Even my wife, who doesn’t follow baseball, understands the story of the sad Cubs enough to assume that most people should be rooting for them.
‘How could you not want the Cubs to win?’ she asked the other night as I confessed that, uh, yeah, actually, I wouldn’t mind seeing the Indians win.
So why do I not exactly want the Cubs to win?
Tonight’s Game 7 is why. It’s the drama. Will the Cubs do it? Can they break the curse? Or will they, again, wait till next year?

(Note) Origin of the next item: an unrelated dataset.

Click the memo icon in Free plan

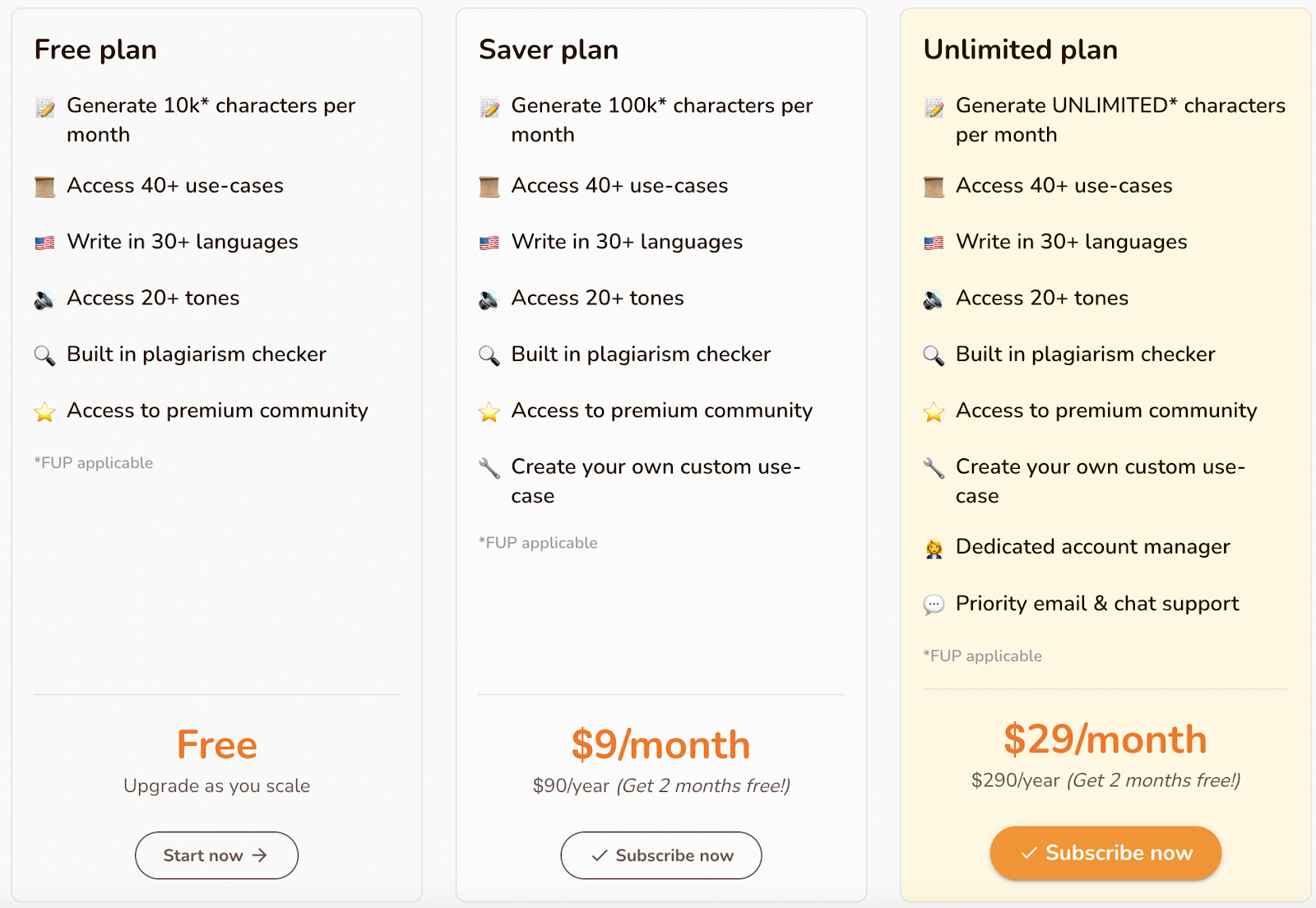45,108
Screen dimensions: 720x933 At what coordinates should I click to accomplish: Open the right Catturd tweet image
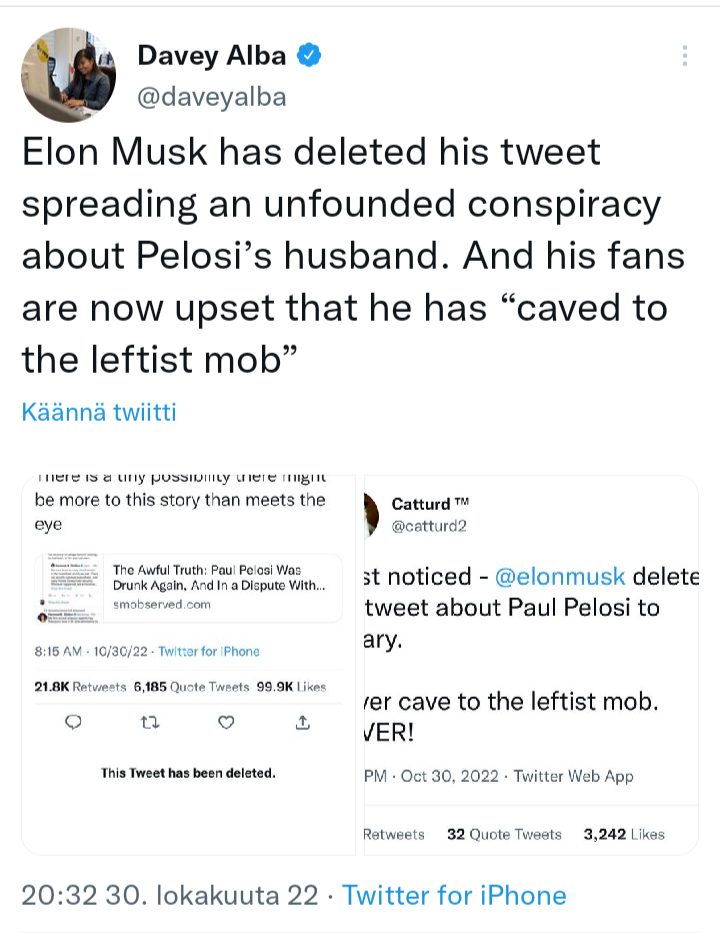pyautogui.click(x=530, y=664)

Will they take a two-run lead into the bottom of the ninth, only to have a grounder to short take a bad hop, followed by an infield single that finds the perfect patch of grass between third and home, followed by a perfectly timed swing on a 102-mile-an-hour Chapman fastball that didn’t rise quite high enough and ended up in the left-center field bleachers for a three-run, World Series-winning homer for the Indians?
Or — now this would be amazing — will a foul ball toward the bleachers along third be within reach of Kris Bryant, who snares it briefly in the first row before it’s knocked out of his glove by an astute, dedicated Indians fan? Or — oh my God, even better! — by a temporarily insane, the-moment-was-too-much-for-him Cubs fan? Followed by that bad hop, infield single and that well-timed swing on a Chapman fastball and a World Series-winning homer for the Indians?

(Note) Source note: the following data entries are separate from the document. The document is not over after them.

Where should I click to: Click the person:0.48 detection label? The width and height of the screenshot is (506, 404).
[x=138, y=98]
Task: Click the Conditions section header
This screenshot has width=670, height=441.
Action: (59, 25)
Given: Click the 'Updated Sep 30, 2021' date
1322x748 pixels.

Do you get it now? I say it again: It’s the drama. I know it’s cold. I know it’s selfish. But as an Orioles and not a Cubs fan, other than seeing the Orioles win it all, drama is what I crave more than anything else in the World Series. With the Cubs, a dramatic storyline is available every year. Will they break the curse or won’t they? Unless the Cubs are playing a team I hate — and probably only the Yankees and Red Sox qualify — I can’t bring myself to truly cheer for anything more enthusiastically than that drama, and the existence of that drama year after year.
You could call it schadenfreude. But you’d be wrong. I don’t get pleasure from the misery of Cubs fans. It’s just that I get a lot of pleasure from the drama of the recurring Cubs storyline year after year.
If the Cubs win the World Series, that drama ends. If they win, there will never be another World Series — another Game 7 — in which we can watch, transfixed, wondering: Will they do it for the first time since 1908?
It’s not that I could actually sit there and cheer against them, mind you. It’s hard to cheer against a team you actually like. How can you not like Rizzo, Fowler, Arrieta’s story of salvaging his career?
It’s just that, if the Cubs take an early lead, then build on it in the fifth, I’ll feel that drama slip, slip, slipping away.
If they win, will I smile as the Cubs jump on each other in the infield? As Joe Maddon gets more emotional than we’ve ever seen him? As their fans go bananas? Yes. Will I feel good for the great city of Chicago? Yes. Will I feel good for my Cubs fan friends? Yes.
But by the way, I also have friends who are Indians fans.
I just won’t be able to help it. Most of all, I’ll miss that drama that will be gone from baseball forever.